State Mandatory Insurance Taxes
Several states fund social insurance benefit programs through taxes on wages and salaries. Examples include the state disability insurance funds operated by California and New York.
City, County and School District Income Taxes
Cities and localities throughout the nation impose their own income taxes. New York City is perhaps the most famous example of a city income tax. Some local taxes are imposed at the city level (such as in Ohio), other taxes are imposed at the county level (such as Indiana), while other taxes are set by a school district (as in Iowa).
More about city and local taxes.
Employer-Only Taxes on Salary and Wages
In addition to taxes that are imposed on the employee, the employer incurs additional taxes on wages.
Federal Unemployment Insurance at a rate of 6.2% is imposed on the first $7,000 of wages. The federal 6.2% rate can be reduced to as low as 0.8% based on contributing to a state unemployment insurance fund.
State Unemployment Insurance rates vary by state but is often imposed on the same $7,000 wage base.
Taxes on Tip Income
Tips are taxable in the same ways that wages are taxed. Employees receiving at least $20 in tip income per month are required to report the total amount of tips received to their employer so that taxes can be calculated and withheld. Any tips unreported to the employer are still reported on your tax return (as additional wages on Form 1040, line 7) and you’ll also calculate any Social Security and Medicare taxes due on those tips (Form 4137).
Overtime, Bonuses and Other Supplemental Wages
Bonuses and overtime are taxed the same way as wages. Since the payroll withholding tables are graduated based on income, overtime and bonuses might attract higher federal and state income tax withholding compared to your regular pay.

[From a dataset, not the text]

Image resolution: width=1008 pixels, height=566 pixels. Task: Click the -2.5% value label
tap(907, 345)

Switching Employers or Working for More than One Employer in a Year
Because of the graduated tax rates built into the payroll withholding tables issued by the IRS, when an employee starts working for a new employer or takes on a second job, there’s the possibility that federal and state income tax withholding might be lower than the amount of tax actually due. Employees working a second job can mitigate against this possibility by claiming zero withholding allowances on their W-4, or by requesting that additional tax be withheld over and above the withholding amount.

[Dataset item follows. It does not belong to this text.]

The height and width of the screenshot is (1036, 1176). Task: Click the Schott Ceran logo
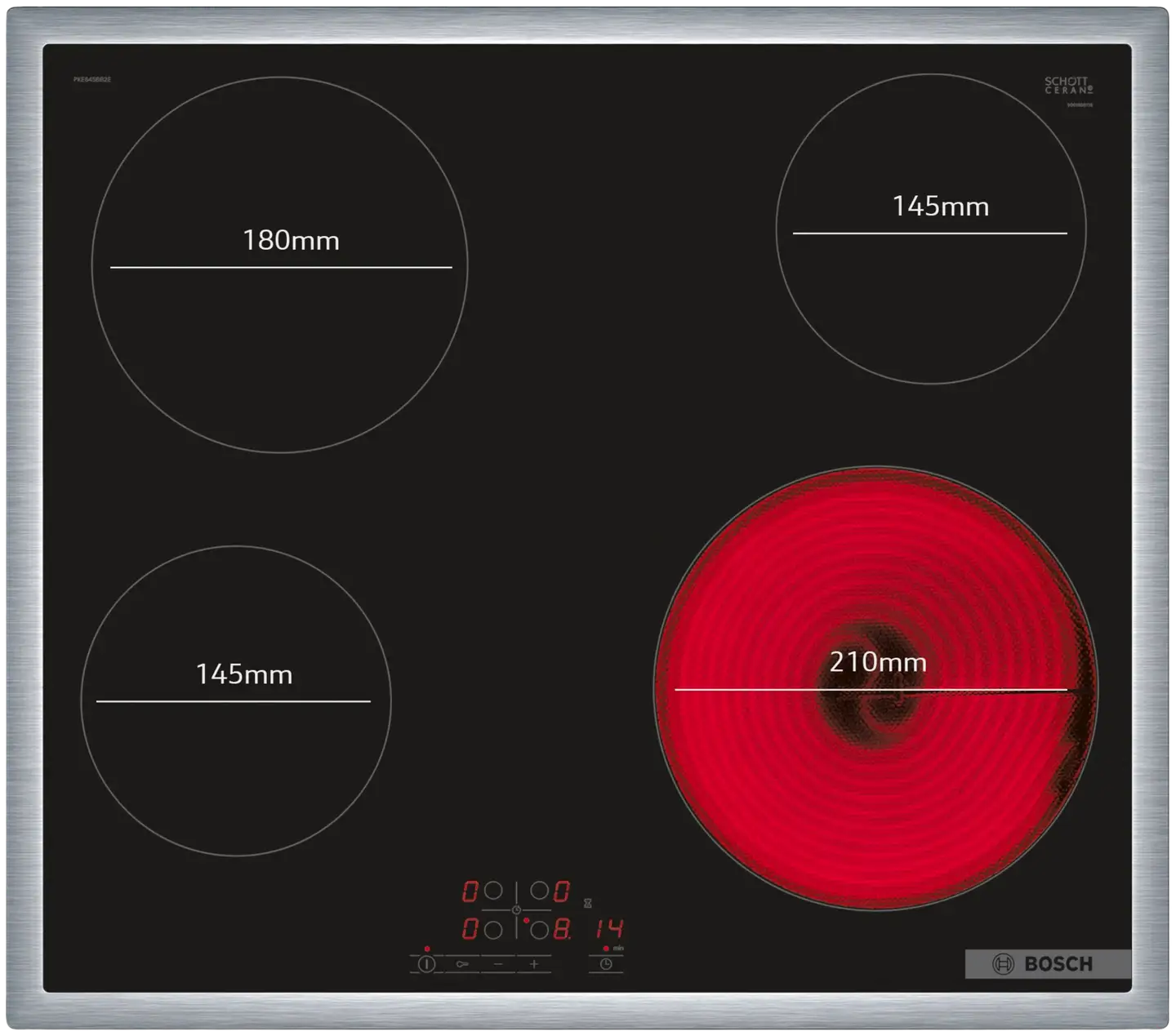click(x=1067, y=86)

Similarly, there is the possibility that an employee might overpay Social Security taxes if, when combined, the wages from several jobs exceeds the Social Security wage base. In that case, the employee will receive the overpaid Social Security tax as an additional refund when filing a tax return.
Reporting Wage and Salary Income
There are three reporting mechanisms for wage and salary income. First, employers report your pay and various tax deductions and other payroll deduction on a pay stub, which is issued to the employee at the same time that the wages are paid. Secondly, after the year is over the employer will report the total amount of wage income and tax withholding on Form W-2. A copy of the W-2 is also sent to the Social Security Administration and to the IRS. Thirdly, an employee will report their wage income from all jobs on their annual federal and state tax returns.